A multiplex platform to identify mechanisms and modulators of proteotoxicity in neurodegeneration

Neurodegenerative disorders are a family of diseases that remain poorly treated despite their growing global health burden. A shared feature of many neurodegenerative disorders is the accumulation of toxic misfolded proteins. To gain insight into the mechanisms and modulators of protein misfolding, we developed a multiplex reverse genetics platform. Using this novel platform 29 cell-based models expressing proteins that undergo misfolding in neurodegeneration were probed against more than a thousand genetic modifiers. The resulting data provide insight into the nature of modifiers that act on multiple misfolded proteins as compared to those that show activity on only one.
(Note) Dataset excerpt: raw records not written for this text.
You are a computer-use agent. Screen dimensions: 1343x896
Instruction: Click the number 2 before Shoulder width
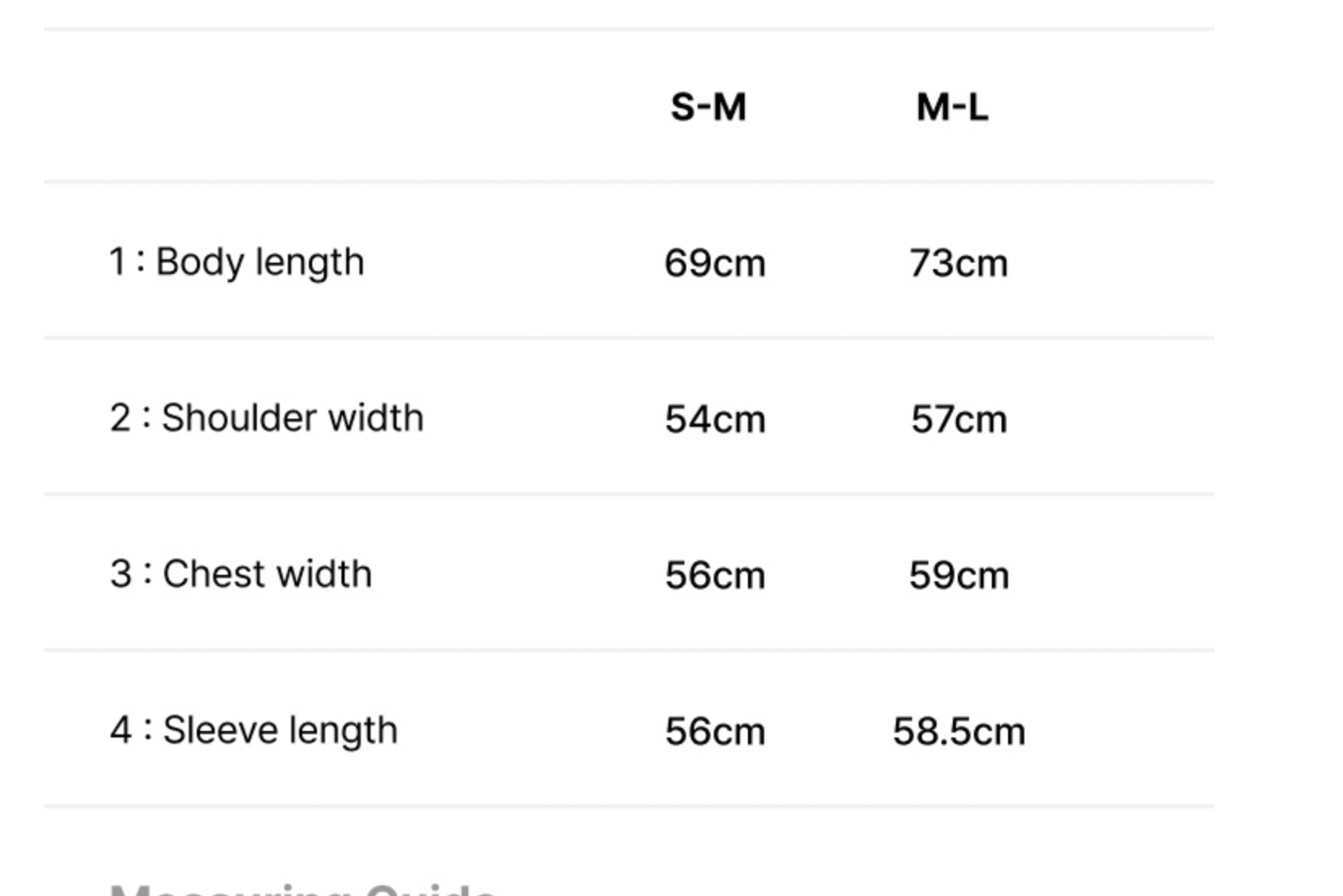pyautogui.click(x=120, y=418)
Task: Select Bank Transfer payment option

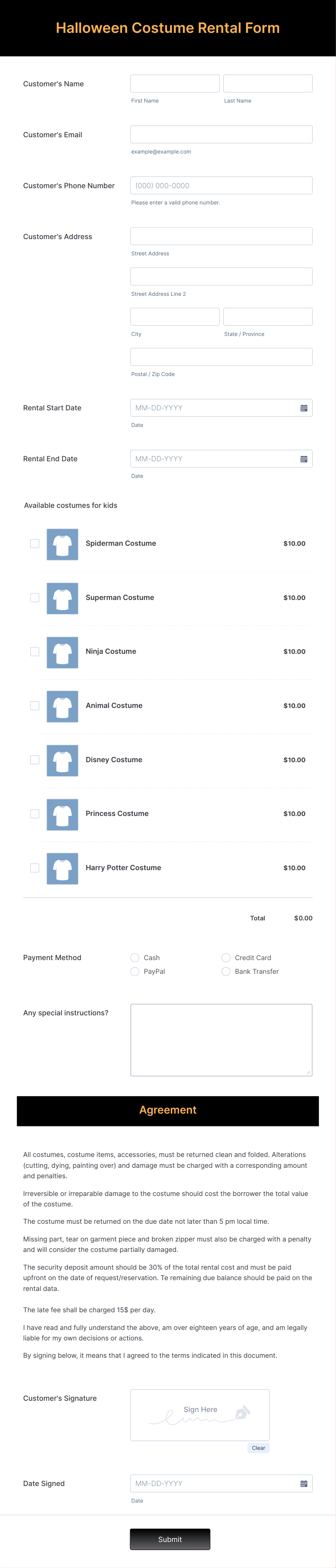Action: 226,972
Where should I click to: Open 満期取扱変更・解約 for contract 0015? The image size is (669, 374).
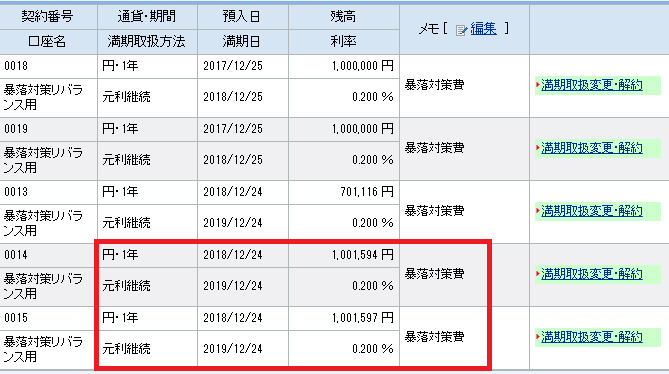(x=592, y=337)
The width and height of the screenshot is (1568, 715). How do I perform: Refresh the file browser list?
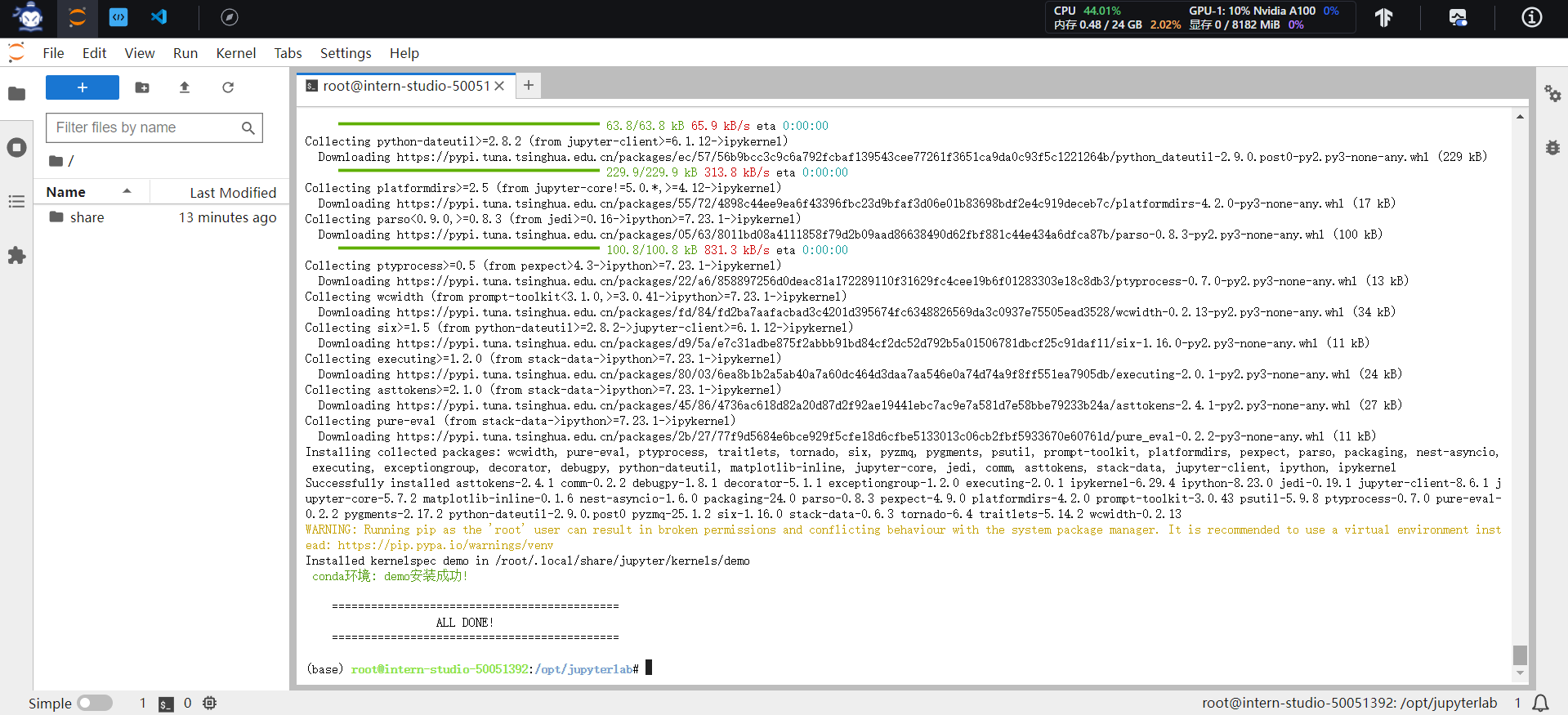click(228, 87)
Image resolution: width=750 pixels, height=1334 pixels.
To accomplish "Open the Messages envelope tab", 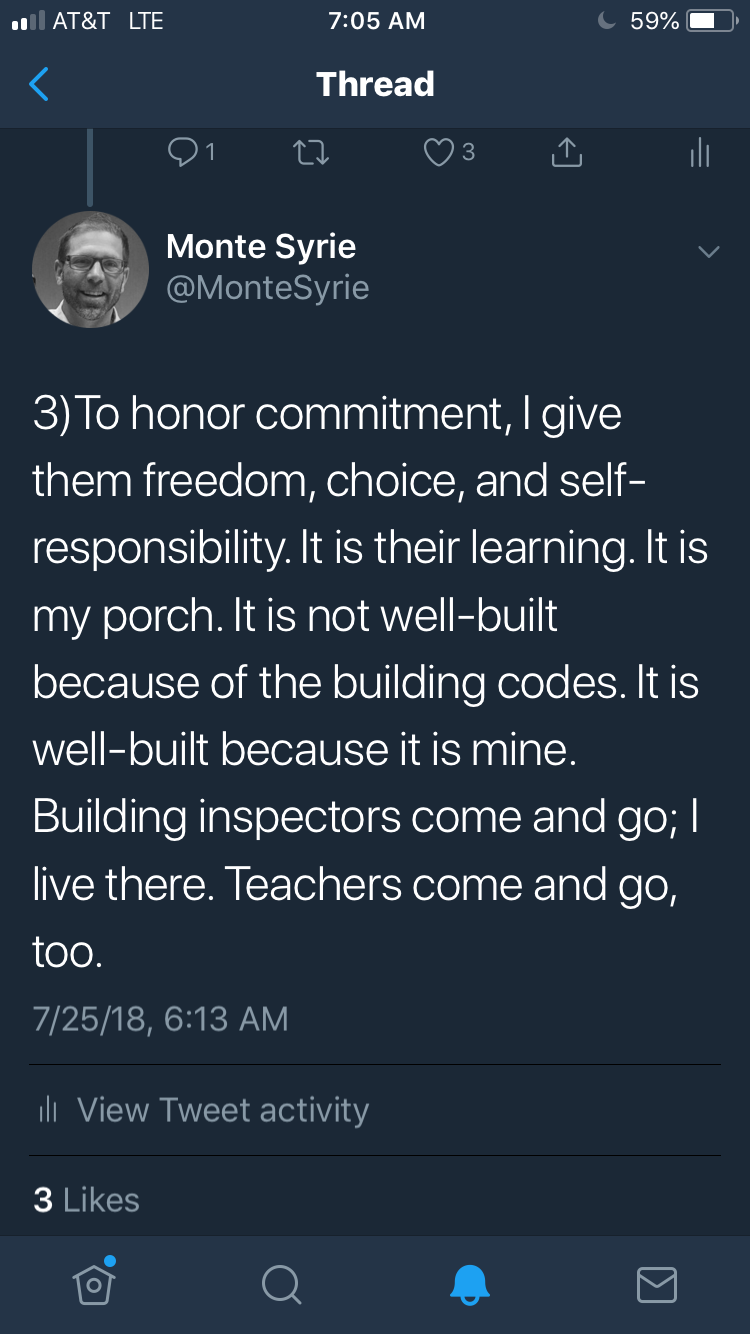I will click(x=657, y=1284).
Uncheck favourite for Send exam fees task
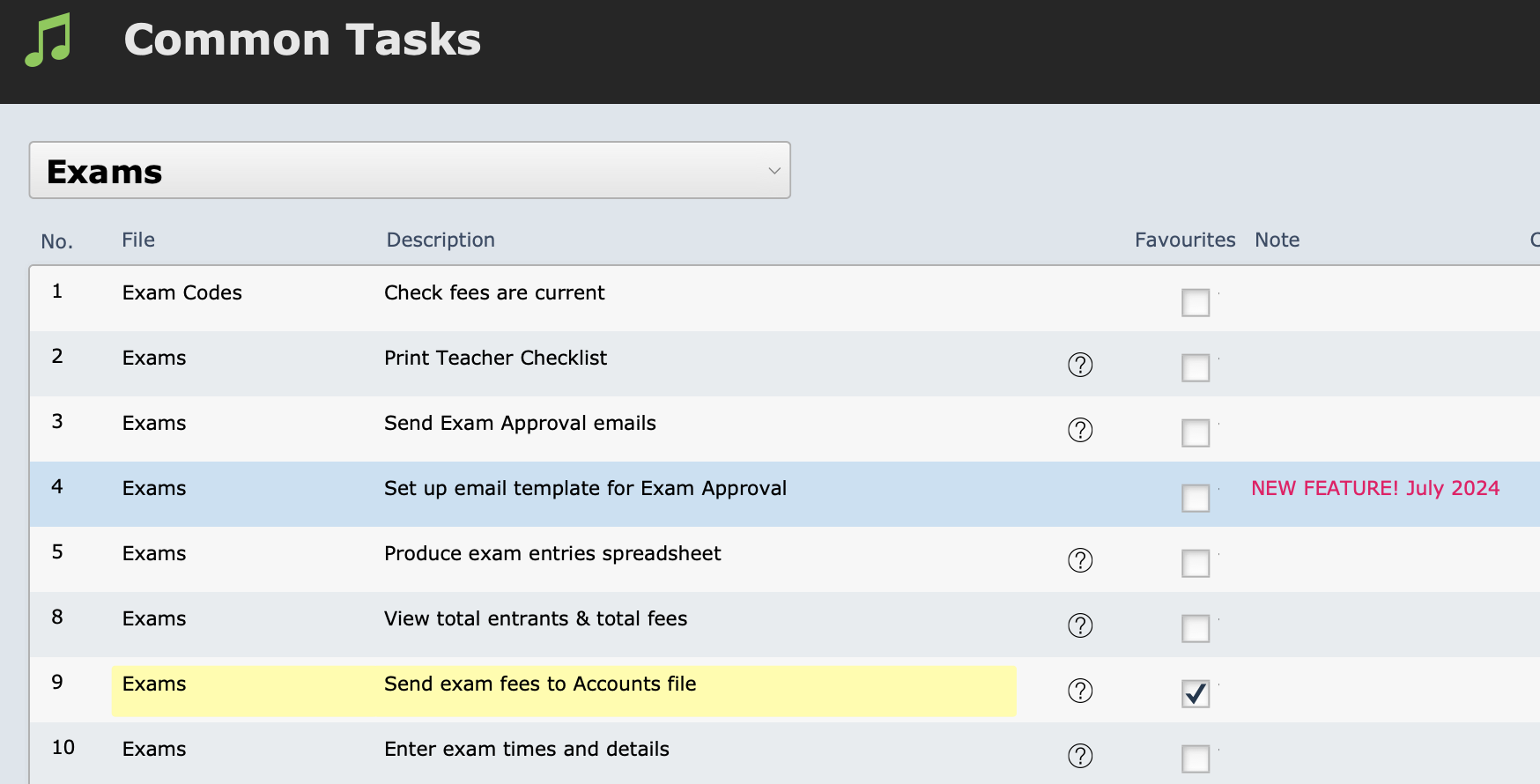Screen dimensions: 1540x784 (1196, 694)
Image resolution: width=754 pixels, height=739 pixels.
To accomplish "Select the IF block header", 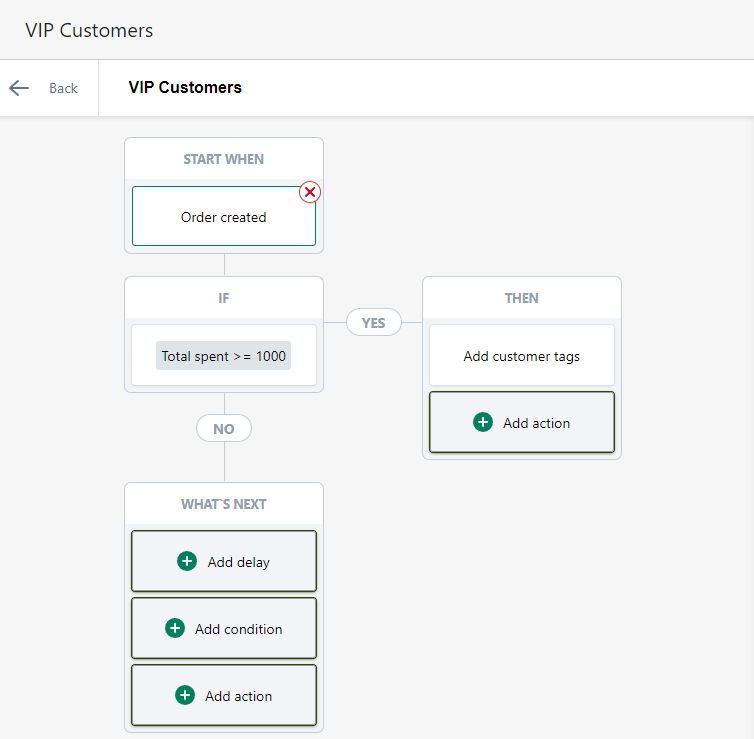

To illustrate the utility of this platform, we extensively characterized a potent hit from our screens, the human chaperone DNAJB6. We show that DNAJB6 is a general modifier of the toxicity and solubility of multiple amyotrophic lateral sclerosis and frontotemporal dementia (ALS/FTD)-linked RNA-binding proteins (RBPs), including FUS, TDP-43, and hnRNPA1. Biophysical examination of DNAJB6 demonstrated that it co-phase separates with, and alters the behavior of FUS containing condensates by locking them into a loose gel-like state which prevents their fibrilization. Domain mapping and a deep mutational scan of DNAJB6 support the critical importance for DNAJB6 phase separation in its effects on multiple RNA-binding proteins. Crucially, these studies also suggest that this property can be further tuned to generate novel variants with enhanced activity that might illuminate potential avenues for clinical translation.